Doug Berman's getting lyrical at Sentencing Law and Policy with his take on NY's announcement of prison closures because the state has figured out how to get crime down without requiring crime victims first (and with his note that this aggravates the politicians who require crime and victims for their self-interests and careers, no surprise really). But I was actually more impressed with his catch of the KY story on its prison pop problems (and with the list of stories from a bunch of other states with the same crippling problems) and put off by the new governor's quote: New Gov. Steve Beshear concedes that he doesn't have answers. Beshear spared the Corrections Department from the current round of state budget cuts, but it's unlikely to get additional money. "I'm not sure what to do at the moment," Beshear said.
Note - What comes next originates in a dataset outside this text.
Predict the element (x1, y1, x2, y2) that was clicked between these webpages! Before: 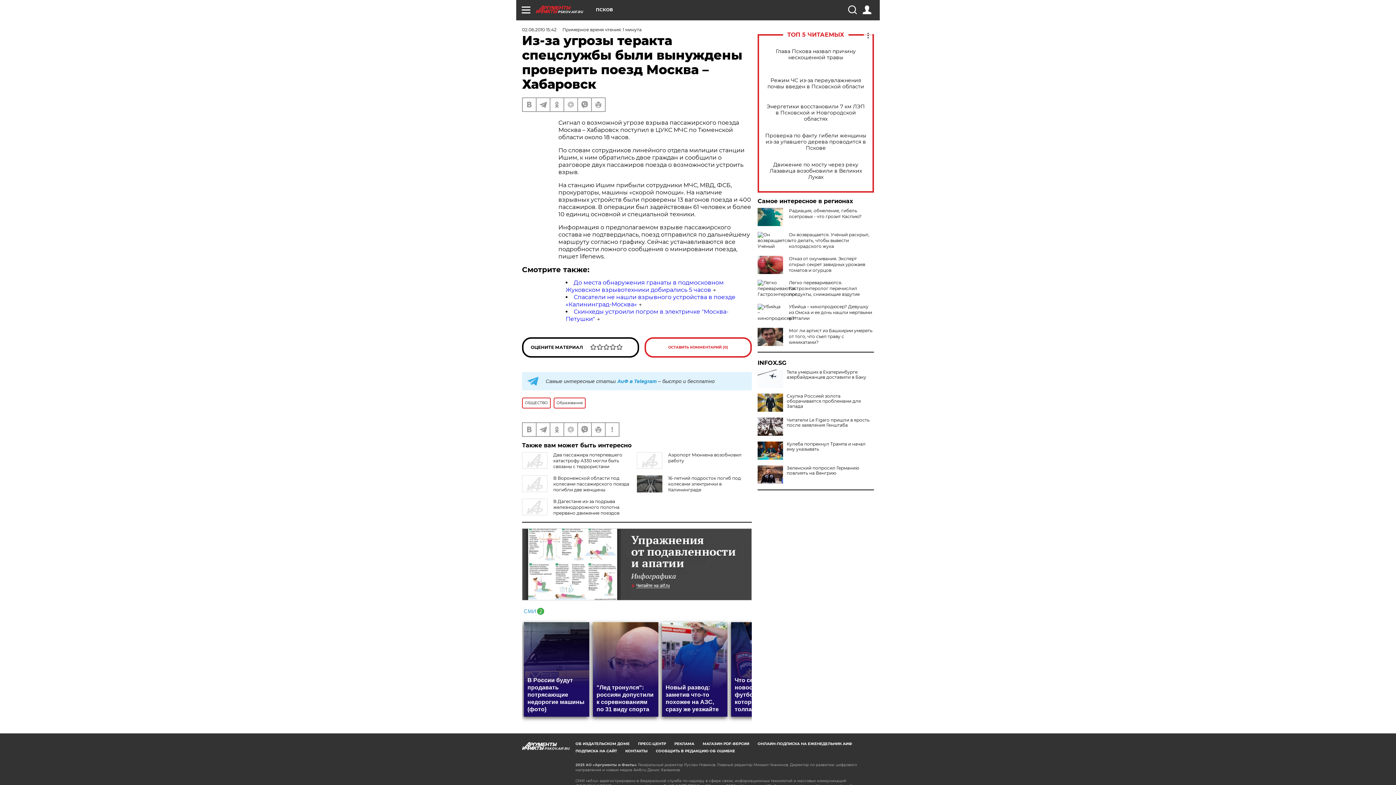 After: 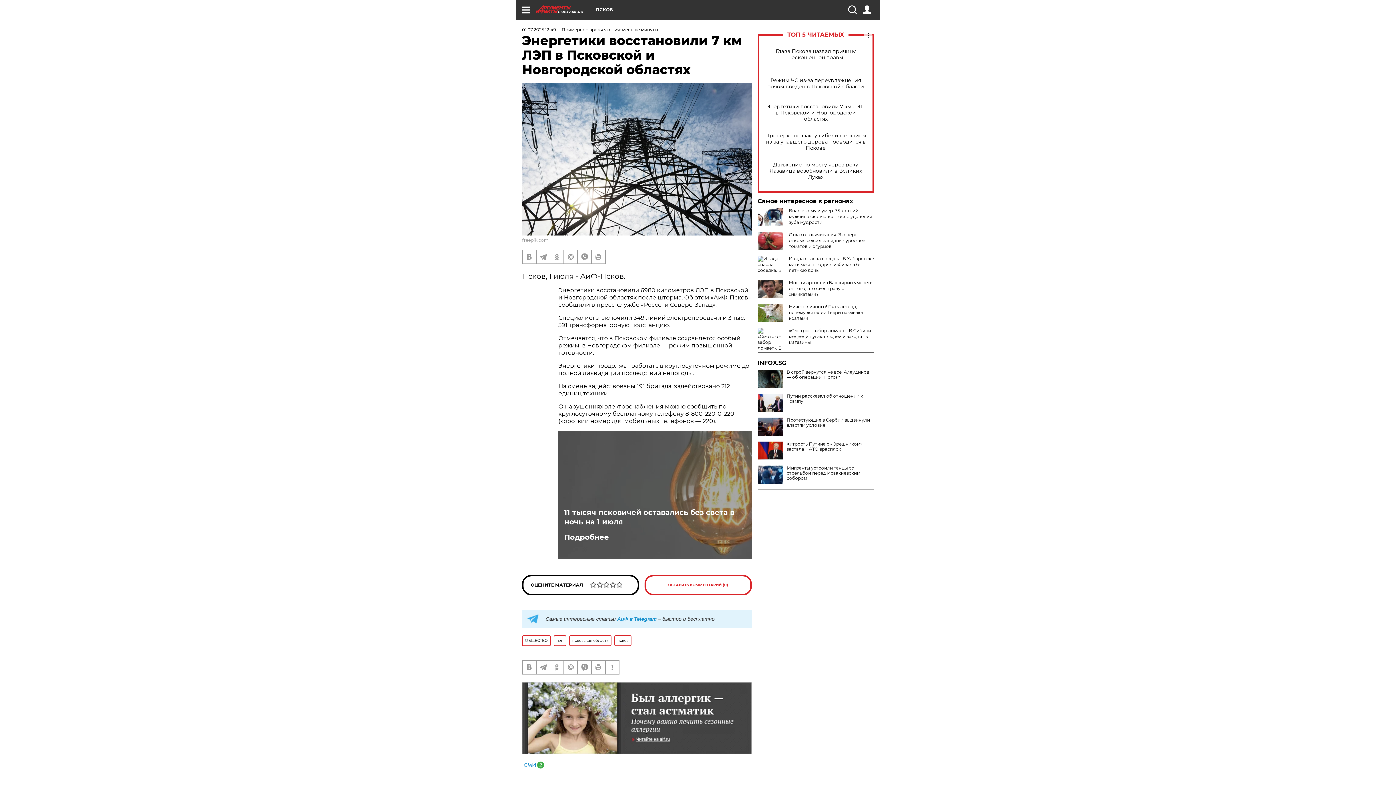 Action: label: Энергетики восстановили 7 км ЛЭП в Псковской и Новгородской областях bbox: (765, 103, 866, 122)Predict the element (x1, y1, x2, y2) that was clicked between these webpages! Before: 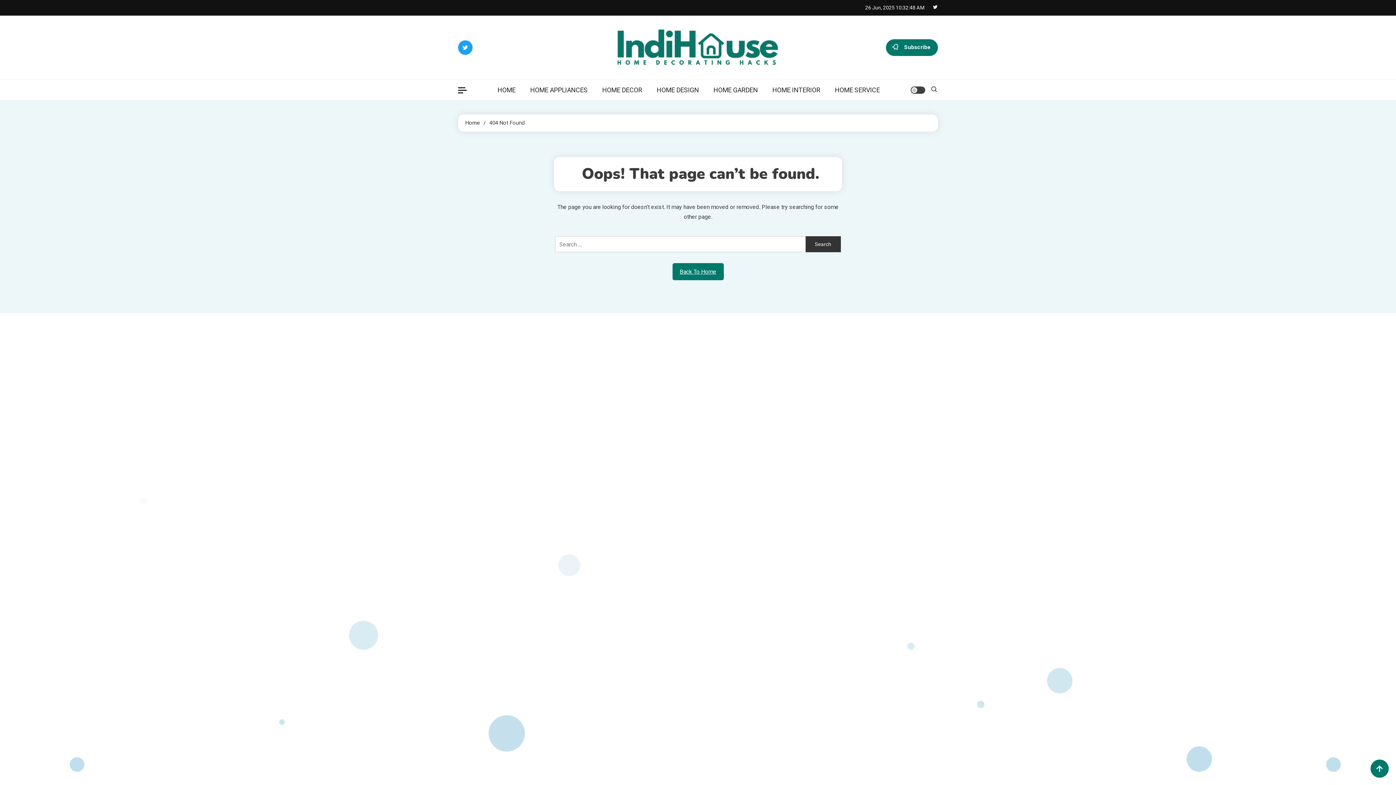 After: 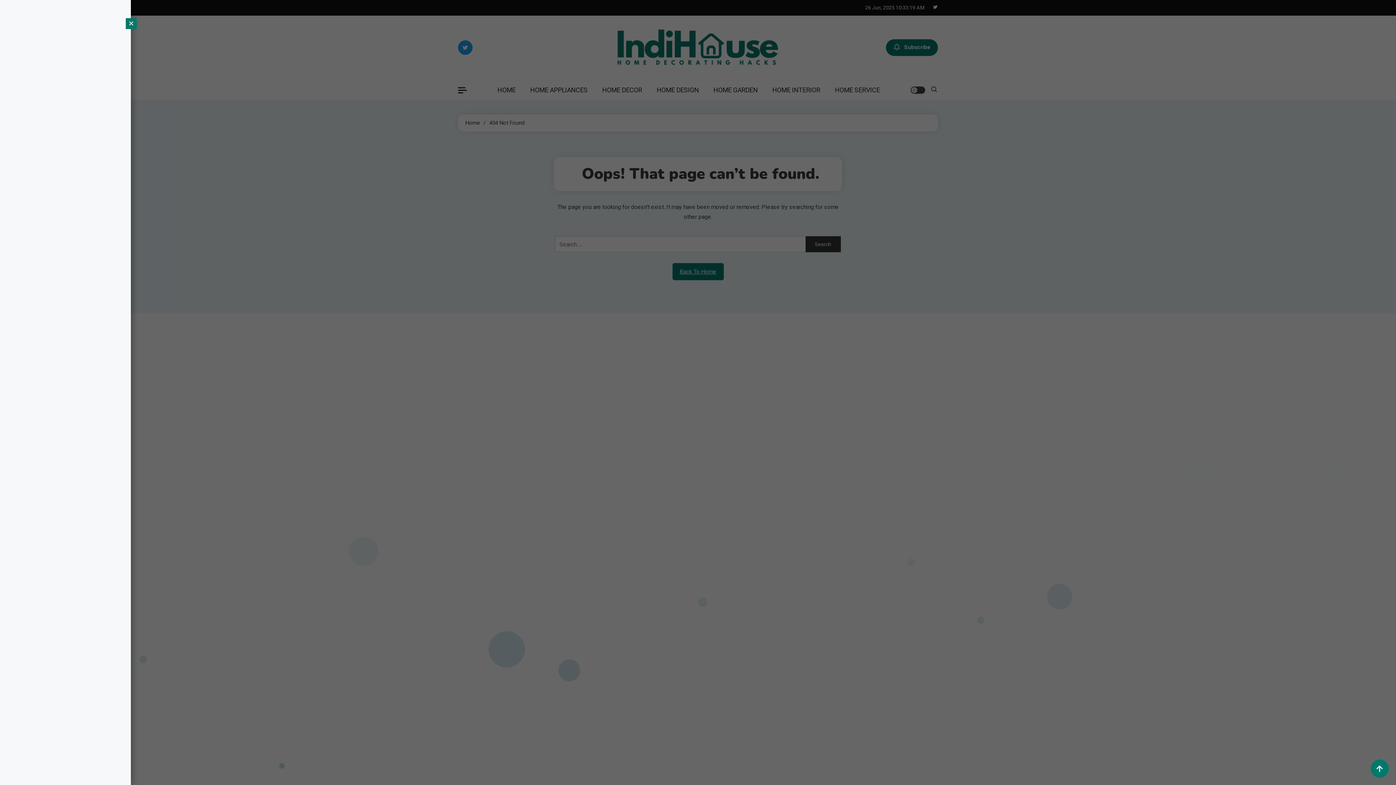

Now, yes, he admits that rehab is one thing to do, but that, oh, the humanity, there's just no money . . . because the state is funneling dollar after dollar into frequently counterproductive incarceration.
But consider the juxtaposition of the two stories. It's just NOT TRUE that there aren't answers. NY is proof. So are the study after study, evaluation after evaluation showing the crime reduction at lower cost payoff for a wide range of options other than prisons by academics and by those fine folks at the WA State Institute for Public Policy.
It's not that there aren't answers. There aren't the guts and the right frames to take on the BS and the vested interests among politicians, media, and business to keep our prison pops and crime and victim rates climbing. Until we figure out how to get on top of those things, that list of states in Doug's post will just keep getting longer and longer.